G.711 gives you the 64kbps quality you get on a channel in a PRI line. No compression is performed. G.729 is a well accepted codec that performs compression, and with ip packet overhead, uses about 16 to 24 kbps (can't remember which). It gives voice quality very close to G.711. G.723 has a noticeable voice quality change, and is in the 6 to 8 kbps range. The optimal is G.729 for quality vs bandwidth issues. There are some other considerations involved but these are the main ones. Ray Burkholder
-----Original Message----- From: Charles Youse [mailto:cyouse@register.com] Sent: February 10, 2003 14:42 To: Alec H. Peterson Cc: nanog@nanog.org Subject: RE: VoIP QOS best practices
Speaking of codecs, what are the primary variables one uses when choosing a codec?
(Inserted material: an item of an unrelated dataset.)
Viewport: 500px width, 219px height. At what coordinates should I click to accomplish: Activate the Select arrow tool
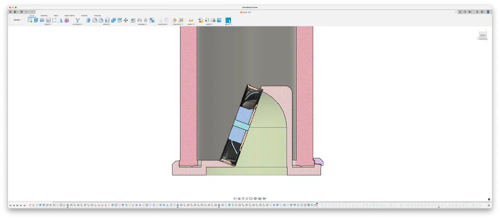[x=229, y=20]
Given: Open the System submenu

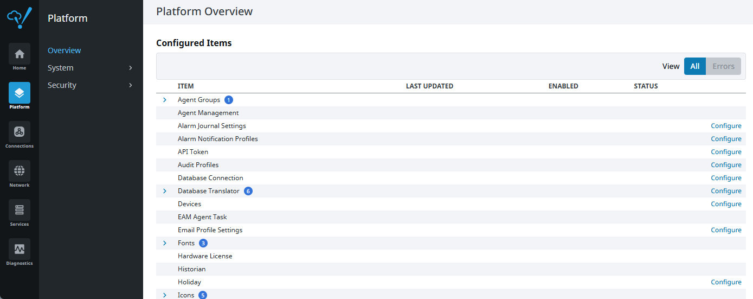Looking at the screenshot, I should click(x=90, y=68).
I imagine this is some function of how much bandwidth you want to use versus how much CPU to encode the voice stream.
C.
-----Original Message----- From: Alec H. Peterson [mailto:ahp@hilander.com] Sent: Monday, February 10, 2003 1:40 PM To: Bill Woodcock; Charles Youse Cc: nanog@nanog.org Subject: RE: VoIP QOS best practices
--On Monday, February 10, 2003 10:19 -0800 Bill Woodcock <woody@pch.net> wrote:
It works fine on 64k connections, okay on many 9600bps
connections. T1 is
way more than is necessary.
I'd say that largely depends on which codec you are using and how many simultaneous calls you will have going.